▶ Task description: Locate the line that contains "Screen dimensions: 1280x795" in the entries below, then repeat it and every following line through the line that contains "Select the Norris row", exactly, and no others.

==========

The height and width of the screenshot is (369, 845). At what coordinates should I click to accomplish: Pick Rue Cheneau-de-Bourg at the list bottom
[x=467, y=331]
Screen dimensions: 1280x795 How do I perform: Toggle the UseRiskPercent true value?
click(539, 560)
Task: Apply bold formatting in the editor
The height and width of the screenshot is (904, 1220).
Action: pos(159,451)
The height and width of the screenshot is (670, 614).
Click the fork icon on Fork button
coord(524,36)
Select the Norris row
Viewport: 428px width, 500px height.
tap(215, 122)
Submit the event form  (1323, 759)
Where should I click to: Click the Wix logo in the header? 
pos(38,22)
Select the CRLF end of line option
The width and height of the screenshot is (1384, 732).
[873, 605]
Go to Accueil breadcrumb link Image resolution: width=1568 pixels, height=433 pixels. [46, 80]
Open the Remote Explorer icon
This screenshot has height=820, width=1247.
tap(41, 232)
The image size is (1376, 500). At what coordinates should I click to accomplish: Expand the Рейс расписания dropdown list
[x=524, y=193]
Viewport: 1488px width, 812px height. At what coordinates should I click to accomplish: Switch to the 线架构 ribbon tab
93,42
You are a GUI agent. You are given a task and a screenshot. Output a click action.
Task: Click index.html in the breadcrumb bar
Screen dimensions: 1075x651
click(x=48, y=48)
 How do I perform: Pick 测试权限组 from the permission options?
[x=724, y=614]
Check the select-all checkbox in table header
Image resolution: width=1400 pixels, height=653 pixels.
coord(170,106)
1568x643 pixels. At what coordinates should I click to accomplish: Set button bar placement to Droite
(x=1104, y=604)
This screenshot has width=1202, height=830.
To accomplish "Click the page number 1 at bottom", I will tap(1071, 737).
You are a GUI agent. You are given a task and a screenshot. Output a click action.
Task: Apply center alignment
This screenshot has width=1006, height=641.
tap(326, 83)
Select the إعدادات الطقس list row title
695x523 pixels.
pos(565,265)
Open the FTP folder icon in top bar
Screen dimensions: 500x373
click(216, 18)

==========

▶ Solved exercise:
Screen dimensions: 1280x795 How do I perform: Toggle the UseRiskPercent true value?
click(539, 560)
Task: Apply bold formatting in the editor
The height and width of the screenshot is (904, 1220).
Action: pos(159,451)
The height and width of the screenshot is (670, 614).
Click the fork icon on Fork button
coord(524,36)
Select the Norris row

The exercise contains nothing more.